• [Task goal]: Each entry that follows should be retyped in full and exactly.
============
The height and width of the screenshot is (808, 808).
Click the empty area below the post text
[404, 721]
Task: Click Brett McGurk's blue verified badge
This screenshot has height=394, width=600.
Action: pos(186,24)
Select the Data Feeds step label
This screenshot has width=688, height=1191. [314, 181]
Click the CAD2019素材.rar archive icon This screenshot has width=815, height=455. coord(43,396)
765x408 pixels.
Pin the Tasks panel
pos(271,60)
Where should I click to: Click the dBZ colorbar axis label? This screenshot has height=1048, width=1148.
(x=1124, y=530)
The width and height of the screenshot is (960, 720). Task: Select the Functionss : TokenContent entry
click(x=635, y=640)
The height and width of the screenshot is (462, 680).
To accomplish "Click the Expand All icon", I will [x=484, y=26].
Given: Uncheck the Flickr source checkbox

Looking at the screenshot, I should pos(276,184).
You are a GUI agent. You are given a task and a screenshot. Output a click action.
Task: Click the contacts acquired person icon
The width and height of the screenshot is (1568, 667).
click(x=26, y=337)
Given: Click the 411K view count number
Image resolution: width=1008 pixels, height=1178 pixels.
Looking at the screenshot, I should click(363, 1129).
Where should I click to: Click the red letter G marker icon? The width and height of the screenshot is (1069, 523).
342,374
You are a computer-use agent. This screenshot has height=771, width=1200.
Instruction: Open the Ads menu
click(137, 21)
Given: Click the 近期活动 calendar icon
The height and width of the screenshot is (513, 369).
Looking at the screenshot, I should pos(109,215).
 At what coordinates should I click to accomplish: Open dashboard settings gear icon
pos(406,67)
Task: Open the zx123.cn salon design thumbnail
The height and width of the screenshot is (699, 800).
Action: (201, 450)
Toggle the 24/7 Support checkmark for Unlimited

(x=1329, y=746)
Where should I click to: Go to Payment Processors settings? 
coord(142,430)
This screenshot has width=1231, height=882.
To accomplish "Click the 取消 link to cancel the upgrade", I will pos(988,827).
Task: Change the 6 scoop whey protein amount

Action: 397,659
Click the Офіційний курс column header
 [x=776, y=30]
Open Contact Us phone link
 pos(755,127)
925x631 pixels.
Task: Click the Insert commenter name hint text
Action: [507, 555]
============
• [Exercise solution]:
The height and width of the screenshot is (808, 808).
Click the empty area below the post text
[404, 721]
Task: Click Brett McGurk's blue verified badge
This screenshot has height=394, width=600.
Action: pos(186,24)
Select the Data Feeds step label
This screenshot has width=688, height=1191. [314, 181]
Click the CAD2019素材.rar archive icon This screenshot has width=815, height=455. coord(43,396)
765x408 pixels.
Pin the Tasks panel
pos(271,60)
Where should I click to: Click the dBZ colorbar axis label? This screenshot has height=1048, width=1148.
(x=1124, y=530)
The width and height of the screenshot is (960, 720). Task: Select the Functionss : TokenContent entry
click(x=635, y=640)
The height and width of the screenshot is (462, 680).
To accomplish "Click the Expand All icon", I will [x=484, y=26].
Given: Uncheck the Flickr source checkbox

Looking at the screenshot, I should pos(276,184).
You are a GUI agent. You are given a task and a screenshot. Output a click action.
Task: Click the contacts acquired person icon
The width and height of the screenshot is (1568, 667).
click(x=26, y=337)
Given: Click the 411K view count number
Image resolution: width=1008 pixels, height=1178 pixels.
Looking at the screenshot, I should click(363, 1129).
Where should I click to: Click the red letter G marker icon? The width and height of the screenshot is (1069, 523).
342,374
You are a computer-use agent. This screenshot has height=771, width=1200.
Instruction: Open the Ads menu
click(137, 21)
Given: Click the 近期活动 calendar icon
The height and width of the screenshot is (513, 369).
Looking at the screenshot, I should pos(109,215).
 At what coordinates should I click to accomplish: Open dashboard settings gear icon
pos(406,67)
Task: Open the zx123.cn salon design thumbnail
The height and width of the screenshot is (699, 800).
Action: (201, 450)
Toggle the 24/7 Support checkmark for Unlimited

(x=1329, y=746)
Where should I click to: Go to Payment Processors settings? 
coord(142,430)
This screenshot has width=1231, height=882.
To accomplish "Click the 取消 link to cancel the upgrade", I will pos(988,827).
Task: Change the 6 scoop whey protein amount

Action: 397,659
Click the Офіційний курс column header
 [x=776, y=30]
Open Contact Us phone link
 pos(755,127)
925x631 pixels.
Task: Click the Insert commenter name hint text
Action: [507, 555]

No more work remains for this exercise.